begin Extract to read

Using the Virtual Analysis Facility
===================================

Introduction
------------

The Virtual Analysis Facility can be easily used by having installed on
your client the following software:

-   [ROOT](http://root.cern.ch/)

-   [PROOF on Demand](http://pod.gsi.de/)

-   The VAF client *(see below)*: a convenience tool that sets up the
    environment for your experiment's software both on your client and
    on the PROOF worker nodes

> If you are the end user, you'll probably might skip the part that
> concerns how to configure the VAF client: your system administrator
> has probably and conveniently set it up for you.

The Virtual Analysis Facility client
------------------------------------

The Virtual Analysis Facility client takes care of setting the
environment for the end user required by your software's experiment. The
environment will both be set on the client and on each PROOF node.

Technically it is a Bash shell script which provides shortcuts for PROOF
on Demand commands and ensures local and remote environment consistency:
by executing it you enter a new clean environment where all your
software dependencies have already been set up.

Local and remote environment configuration is split into a series of
files, which give the possibility to:

-   have a system-wide, sysadmin-provided experiment configuration

-   execute user actions either *before* or *after* the execution of the
    system-wide script (for instance, choosing the preferred version of
    the experiment's software)

-   transfer a custom user **payload** on each PROOF worker (for instance,
    user's client-generated Grid credentials to make PROOF workers
    capable of accessing a remote authenticated storage)

end Extract to read
begin Material provided

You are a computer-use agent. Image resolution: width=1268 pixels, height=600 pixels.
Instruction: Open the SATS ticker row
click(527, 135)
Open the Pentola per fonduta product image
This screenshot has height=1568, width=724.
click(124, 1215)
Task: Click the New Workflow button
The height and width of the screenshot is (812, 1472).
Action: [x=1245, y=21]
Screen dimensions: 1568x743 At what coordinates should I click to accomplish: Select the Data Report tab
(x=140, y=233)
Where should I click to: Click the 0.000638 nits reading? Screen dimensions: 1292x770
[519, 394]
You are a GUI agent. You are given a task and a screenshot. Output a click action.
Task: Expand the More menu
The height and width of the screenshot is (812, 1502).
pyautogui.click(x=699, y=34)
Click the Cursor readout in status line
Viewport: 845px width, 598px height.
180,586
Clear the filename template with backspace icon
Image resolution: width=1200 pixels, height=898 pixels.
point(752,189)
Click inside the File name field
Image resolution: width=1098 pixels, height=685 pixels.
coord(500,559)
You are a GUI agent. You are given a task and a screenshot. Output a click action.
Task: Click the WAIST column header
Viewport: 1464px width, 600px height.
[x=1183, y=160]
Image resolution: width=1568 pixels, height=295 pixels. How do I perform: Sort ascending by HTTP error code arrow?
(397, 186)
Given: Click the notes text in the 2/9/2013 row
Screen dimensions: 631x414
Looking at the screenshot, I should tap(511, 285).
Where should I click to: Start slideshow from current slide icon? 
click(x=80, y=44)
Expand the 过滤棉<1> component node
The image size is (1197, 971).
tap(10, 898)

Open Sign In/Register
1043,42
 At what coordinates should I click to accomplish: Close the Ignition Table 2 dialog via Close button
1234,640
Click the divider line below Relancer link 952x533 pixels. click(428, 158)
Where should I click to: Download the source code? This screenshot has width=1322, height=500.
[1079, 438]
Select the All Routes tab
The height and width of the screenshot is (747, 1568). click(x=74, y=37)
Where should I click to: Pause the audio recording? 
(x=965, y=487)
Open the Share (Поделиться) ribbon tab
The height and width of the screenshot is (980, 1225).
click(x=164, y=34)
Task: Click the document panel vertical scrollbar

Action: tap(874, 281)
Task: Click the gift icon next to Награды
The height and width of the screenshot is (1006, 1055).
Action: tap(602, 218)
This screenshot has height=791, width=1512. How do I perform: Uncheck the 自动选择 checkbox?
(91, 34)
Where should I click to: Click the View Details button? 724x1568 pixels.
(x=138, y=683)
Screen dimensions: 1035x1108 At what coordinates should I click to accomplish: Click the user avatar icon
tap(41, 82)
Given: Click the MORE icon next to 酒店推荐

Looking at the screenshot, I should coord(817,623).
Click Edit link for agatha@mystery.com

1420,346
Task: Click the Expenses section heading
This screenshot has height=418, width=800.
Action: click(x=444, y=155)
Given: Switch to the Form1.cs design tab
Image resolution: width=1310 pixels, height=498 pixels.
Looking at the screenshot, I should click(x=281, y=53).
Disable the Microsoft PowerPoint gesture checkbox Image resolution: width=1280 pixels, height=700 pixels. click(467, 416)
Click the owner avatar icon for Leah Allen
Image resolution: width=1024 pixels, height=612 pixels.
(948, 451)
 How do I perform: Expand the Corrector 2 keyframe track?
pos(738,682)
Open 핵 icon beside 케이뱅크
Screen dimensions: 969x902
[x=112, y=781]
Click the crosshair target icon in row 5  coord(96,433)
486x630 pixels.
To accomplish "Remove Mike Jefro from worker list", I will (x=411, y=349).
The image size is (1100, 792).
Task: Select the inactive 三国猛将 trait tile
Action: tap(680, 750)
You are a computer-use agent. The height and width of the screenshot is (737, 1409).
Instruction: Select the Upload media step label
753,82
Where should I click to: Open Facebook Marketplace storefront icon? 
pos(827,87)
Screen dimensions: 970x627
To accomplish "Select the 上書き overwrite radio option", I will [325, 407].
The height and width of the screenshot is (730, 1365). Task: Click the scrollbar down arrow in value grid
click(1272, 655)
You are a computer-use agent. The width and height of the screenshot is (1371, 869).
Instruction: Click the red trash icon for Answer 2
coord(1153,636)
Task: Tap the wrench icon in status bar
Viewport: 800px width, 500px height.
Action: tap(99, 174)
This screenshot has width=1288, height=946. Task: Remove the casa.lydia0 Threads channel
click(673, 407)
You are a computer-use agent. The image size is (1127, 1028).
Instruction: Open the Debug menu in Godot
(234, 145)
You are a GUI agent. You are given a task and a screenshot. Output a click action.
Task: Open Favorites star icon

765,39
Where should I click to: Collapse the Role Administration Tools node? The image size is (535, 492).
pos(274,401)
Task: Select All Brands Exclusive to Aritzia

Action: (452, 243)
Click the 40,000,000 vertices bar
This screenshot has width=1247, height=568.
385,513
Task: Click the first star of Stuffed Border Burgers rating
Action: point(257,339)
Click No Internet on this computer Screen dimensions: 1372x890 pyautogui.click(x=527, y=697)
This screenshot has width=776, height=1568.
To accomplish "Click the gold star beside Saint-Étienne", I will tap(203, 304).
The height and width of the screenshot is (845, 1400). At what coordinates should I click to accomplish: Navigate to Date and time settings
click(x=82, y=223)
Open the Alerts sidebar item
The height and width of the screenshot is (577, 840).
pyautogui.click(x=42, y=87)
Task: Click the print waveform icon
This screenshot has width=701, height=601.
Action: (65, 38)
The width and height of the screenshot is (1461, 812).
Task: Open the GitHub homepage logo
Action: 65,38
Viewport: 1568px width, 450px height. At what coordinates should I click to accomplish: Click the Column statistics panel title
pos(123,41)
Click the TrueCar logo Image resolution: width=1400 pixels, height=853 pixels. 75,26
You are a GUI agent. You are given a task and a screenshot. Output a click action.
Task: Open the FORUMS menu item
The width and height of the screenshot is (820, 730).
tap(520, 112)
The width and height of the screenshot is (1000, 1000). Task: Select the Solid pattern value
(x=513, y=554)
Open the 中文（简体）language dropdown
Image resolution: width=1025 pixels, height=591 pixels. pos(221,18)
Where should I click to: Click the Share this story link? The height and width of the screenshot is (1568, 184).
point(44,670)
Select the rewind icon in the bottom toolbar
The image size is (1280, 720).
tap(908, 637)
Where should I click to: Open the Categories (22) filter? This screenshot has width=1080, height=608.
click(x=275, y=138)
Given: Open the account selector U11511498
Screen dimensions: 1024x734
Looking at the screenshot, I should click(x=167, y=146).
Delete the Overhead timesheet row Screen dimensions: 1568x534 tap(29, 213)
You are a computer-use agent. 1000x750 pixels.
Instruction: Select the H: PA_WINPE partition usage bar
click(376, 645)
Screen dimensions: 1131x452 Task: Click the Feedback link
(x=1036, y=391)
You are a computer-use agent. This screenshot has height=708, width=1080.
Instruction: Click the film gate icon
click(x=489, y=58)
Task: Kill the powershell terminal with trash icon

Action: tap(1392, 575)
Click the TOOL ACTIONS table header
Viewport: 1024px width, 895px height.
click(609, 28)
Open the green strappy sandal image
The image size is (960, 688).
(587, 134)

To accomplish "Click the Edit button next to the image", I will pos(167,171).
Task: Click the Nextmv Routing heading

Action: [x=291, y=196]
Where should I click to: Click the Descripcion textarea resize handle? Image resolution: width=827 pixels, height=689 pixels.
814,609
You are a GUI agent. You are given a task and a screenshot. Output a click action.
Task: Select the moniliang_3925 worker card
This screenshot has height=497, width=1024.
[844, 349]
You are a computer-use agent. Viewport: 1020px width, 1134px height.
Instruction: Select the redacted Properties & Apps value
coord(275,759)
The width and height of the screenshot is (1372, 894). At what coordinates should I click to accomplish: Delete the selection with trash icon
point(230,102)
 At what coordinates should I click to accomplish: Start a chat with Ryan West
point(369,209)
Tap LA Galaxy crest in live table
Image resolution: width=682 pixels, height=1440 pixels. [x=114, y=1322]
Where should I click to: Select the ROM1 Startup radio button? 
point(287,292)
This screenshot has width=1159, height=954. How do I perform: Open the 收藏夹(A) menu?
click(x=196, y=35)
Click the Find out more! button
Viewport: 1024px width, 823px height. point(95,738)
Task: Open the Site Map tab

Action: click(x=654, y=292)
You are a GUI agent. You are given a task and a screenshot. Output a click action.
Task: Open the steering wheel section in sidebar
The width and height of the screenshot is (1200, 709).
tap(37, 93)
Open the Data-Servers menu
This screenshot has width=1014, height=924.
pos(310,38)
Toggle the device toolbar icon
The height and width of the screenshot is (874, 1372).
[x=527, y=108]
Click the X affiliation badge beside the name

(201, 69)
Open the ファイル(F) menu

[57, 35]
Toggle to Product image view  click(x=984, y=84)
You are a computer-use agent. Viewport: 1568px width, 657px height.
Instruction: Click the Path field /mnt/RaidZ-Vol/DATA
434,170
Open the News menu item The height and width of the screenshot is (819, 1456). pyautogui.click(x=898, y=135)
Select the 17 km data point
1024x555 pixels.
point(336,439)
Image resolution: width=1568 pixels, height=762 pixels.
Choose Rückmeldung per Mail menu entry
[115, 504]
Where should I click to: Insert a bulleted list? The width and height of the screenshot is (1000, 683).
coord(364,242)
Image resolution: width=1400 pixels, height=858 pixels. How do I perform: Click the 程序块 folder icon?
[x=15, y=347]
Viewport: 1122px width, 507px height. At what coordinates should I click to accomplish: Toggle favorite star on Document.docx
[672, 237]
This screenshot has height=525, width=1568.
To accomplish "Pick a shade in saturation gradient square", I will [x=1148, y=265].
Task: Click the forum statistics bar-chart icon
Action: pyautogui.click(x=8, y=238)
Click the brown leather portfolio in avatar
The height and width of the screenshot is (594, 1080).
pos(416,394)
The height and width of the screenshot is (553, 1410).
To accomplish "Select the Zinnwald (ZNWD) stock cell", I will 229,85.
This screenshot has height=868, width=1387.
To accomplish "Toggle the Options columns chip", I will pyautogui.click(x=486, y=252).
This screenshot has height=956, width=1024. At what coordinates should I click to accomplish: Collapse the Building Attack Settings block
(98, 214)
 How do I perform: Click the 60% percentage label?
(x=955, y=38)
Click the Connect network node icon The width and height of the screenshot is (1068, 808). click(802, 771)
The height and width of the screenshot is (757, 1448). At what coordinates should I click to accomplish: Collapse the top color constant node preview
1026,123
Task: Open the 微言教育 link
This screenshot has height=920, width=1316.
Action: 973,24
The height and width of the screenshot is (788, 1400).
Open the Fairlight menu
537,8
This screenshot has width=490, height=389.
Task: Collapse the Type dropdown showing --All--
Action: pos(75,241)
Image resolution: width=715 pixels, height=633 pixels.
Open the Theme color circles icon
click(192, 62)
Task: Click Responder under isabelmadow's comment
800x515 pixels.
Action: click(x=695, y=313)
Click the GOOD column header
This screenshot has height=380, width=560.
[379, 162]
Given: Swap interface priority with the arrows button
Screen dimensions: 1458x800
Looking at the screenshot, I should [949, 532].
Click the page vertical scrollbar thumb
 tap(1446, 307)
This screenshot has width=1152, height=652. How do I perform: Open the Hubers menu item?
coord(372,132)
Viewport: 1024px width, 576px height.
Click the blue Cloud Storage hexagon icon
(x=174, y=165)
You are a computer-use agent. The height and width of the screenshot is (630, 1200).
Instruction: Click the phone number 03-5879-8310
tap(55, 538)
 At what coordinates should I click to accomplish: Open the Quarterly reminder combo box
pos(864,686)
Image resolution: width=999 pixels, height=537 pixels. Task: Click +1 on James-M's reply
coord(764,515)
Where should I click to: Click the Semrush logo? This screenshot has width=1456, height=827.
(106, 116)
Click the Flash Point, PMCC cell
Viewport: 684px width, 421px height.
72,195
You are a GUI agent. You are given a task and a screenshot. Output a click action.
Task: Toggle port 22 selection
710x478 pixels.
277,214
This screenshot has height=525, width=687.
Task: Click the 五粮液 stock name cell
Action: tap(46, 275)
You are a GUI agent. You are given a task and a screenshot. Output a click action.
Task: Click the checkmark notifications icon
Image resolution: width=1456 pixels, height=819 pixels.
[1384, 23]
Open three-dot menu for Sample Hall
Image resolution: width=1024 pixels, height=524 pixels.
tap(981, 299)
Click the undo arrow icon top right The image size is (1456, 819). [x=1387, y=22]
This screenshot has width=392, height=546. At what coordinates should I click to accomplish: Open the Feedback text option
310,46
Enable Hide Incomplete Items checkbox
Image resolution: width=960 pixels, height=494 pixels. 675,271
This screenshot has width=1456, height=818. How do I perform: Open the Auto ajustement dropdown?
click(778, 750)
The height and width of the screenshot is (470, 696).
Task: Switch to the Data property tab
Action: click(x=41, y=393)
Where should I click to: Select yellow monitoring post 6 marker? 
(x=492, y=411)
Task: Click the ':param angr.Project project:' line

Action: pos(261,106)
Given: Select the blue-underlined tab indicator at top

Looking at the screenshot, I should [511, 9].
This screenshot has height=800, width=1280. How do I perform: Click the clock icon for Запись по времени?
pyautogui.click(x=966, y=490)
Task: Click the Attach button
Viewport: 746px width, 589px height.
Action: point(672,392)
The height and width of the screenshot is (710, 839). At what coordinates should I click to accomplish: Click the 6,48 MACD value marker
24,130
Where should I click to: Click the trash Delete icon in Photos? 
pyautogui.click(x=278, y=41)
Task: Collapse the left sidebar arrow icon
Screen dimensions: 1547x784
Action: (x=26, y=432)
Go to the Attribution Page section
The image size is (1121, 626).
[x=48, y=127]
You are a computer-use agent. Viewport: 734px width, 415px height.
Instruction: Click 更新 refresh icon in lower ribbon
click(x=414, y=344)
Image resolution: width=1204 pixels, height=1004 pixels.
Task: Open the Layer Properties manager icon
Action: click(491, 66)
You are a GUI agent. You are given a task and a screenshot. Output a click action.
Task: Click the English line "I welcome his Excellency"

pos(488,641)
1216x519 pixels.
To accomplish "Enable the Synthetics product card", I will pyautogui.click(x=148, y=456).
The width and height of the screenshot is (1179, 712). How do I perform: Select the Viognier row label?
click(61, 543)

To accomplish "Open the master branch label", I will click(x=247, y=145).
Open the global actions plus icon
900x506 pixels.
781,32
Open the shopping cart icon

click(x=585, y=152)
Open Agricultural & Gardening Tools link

end Material provided

What you need to do:
1/ According to the Virtual Analysis Facility text, what kind of script is the VAF client?
2/ In the records, rewrite the lines from the one containing "This screenshot has width=1456, height=818." through the one containing "Action: click(x=41, y=393)", inclusive, changing "dropdown" to "menu" and leaving everything else the same; return only those lines.
The Virtual Analysis Facility text and the records are unrelated to each other.

Task answers:
1/ It is a Bash shell script.

2/
This screenshot has width=1456, height=818. How do I perform: Open the Auto ajustement menu?
click(778, 750)
The height and width of the screenshot is (470, 696).
Task: Switch to the Data property tab
Action: click(x=41, y=393)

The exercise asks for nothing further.